[TEXT SEGMENT]
[start]

Is there any of you that have some knowledge of how websockets work with in Cheesy Arena and can help jump start this next phase of the project.

I did need to make a few edits to the Cheesy Arena code to work around the issue of not knowing the current state of the field for instance Match Started or Ended. Having this information in the counter Processor would possibly eliminate this need. The other thing that would be good to be able to poll the system for status is to add lighting

Me and mostly another user have been looking at using OpenPLC to workaround the Rockwell implementation of the scoring system used in both the official First fields and Cheesy Arena but have met some challenges along the way.

I want to revisit the Python maybe more hacky way to try and get a positive result using hardware many of us can get.

Ultimately the question is, what status information are you trying to get, and what are you trying to send.

Some match information is sent over websockets for the audience display, and that’s sent to clients, but not backwards to the Cheesy Arena WebSockets server. You can preview that data by opening your audience display, going into your browser console, pasting this snippet, and then playing a match to see what events are sent.

ws = new WebSocket("ws://")

ws.onmessage = function (event) {

Emulating the scoring system is a bit more annoying, but we can peek at the linked “scoring_panel.js” when the page is loaded.

[end]

[PROVIDED DATA]
[start]

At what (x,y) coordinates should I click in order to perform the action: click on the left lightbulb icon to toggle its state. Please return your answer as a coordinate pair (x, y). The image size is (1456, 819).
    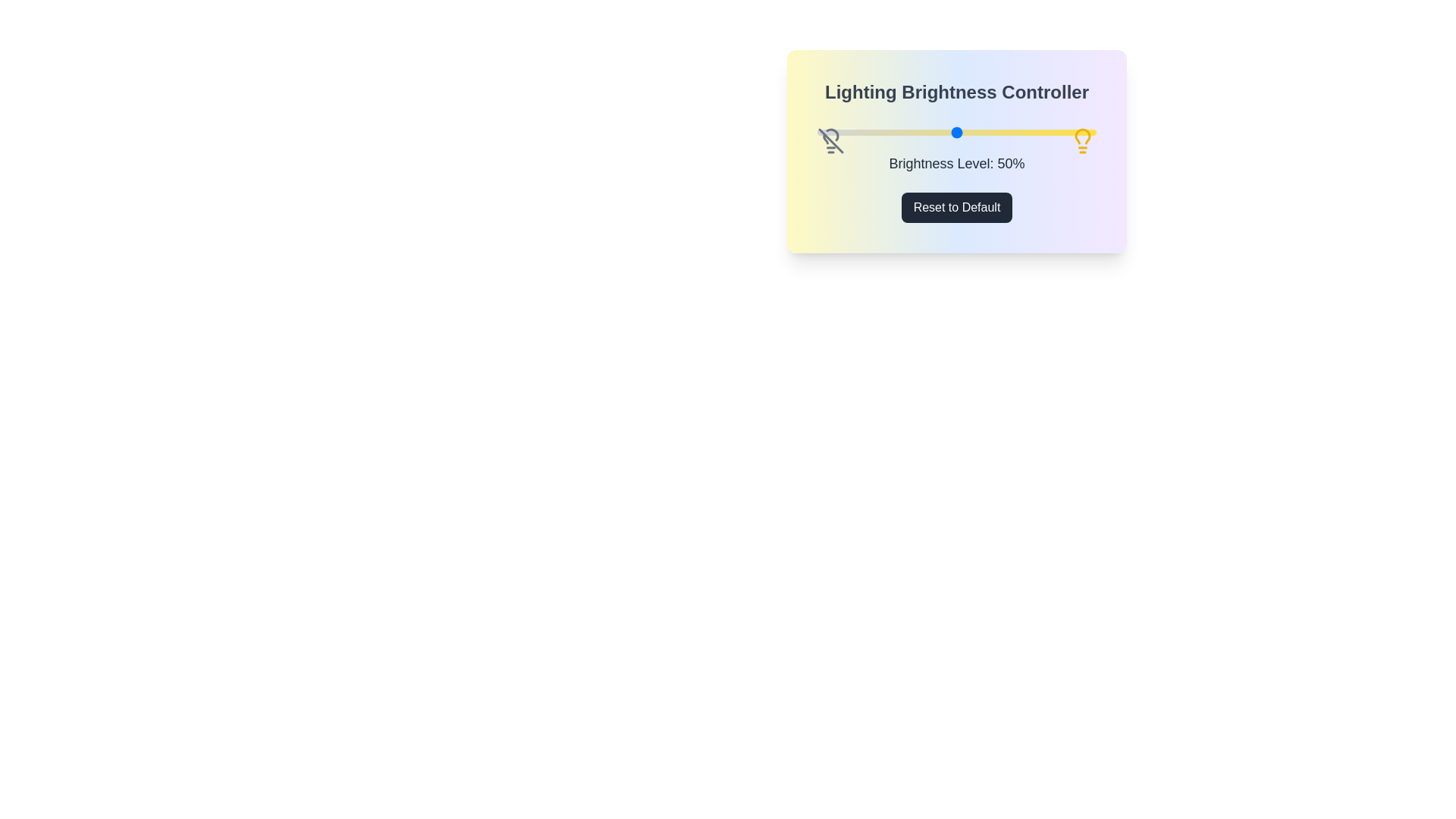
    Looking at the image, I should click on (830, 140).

[end]
[start]

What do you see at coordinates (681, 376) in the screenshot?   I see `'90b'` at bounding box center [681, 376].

[end]

[TO-DO LIST]
1. Using the Cheesy Arena text, decide whether each statement agrees with it. Answer yes or no for each, and quote the deciding words exactly.
(a) Match information for the audience display is sent back to the Cheesy Arena WebSockets server.
(b) OpenPLC has been looked at as a workaround for the Rockwell implementation of the scoring system.
(c) The writer made a few edits to the Cheesy Arena code.
2. According to the Cheesy Arena text, which file can be peeked at to help emulate the scoring system?
3. Repeat the Cheesy Arena text word for word, from "Me and mostly" up to and including "us can get.".

[RESULTS OF THE TASKS]
1.
(a) No: "that’s sent to clients, but not backwards to the Cheesy Arena WebSockets server"
(b) Yes: "have been looking at using OpenPLC to workaround the Rockwell implementation of the scoring system"
(c) Yes: "I did need to make a few edits to the Cheesy Arena code"

2. The linked “scoring_panel.js”, which can be viewed when the page is loaded.

3.
Me and mostly another user have been looking at using OpenPLC to workaround the Rockwell implementation of the scoring system used in both the official First fields and Cheesy Arena but have met some challenges along the way.

I want to revisit the Python maybe more hacky way to try and get a positive result using hardware many of us can get.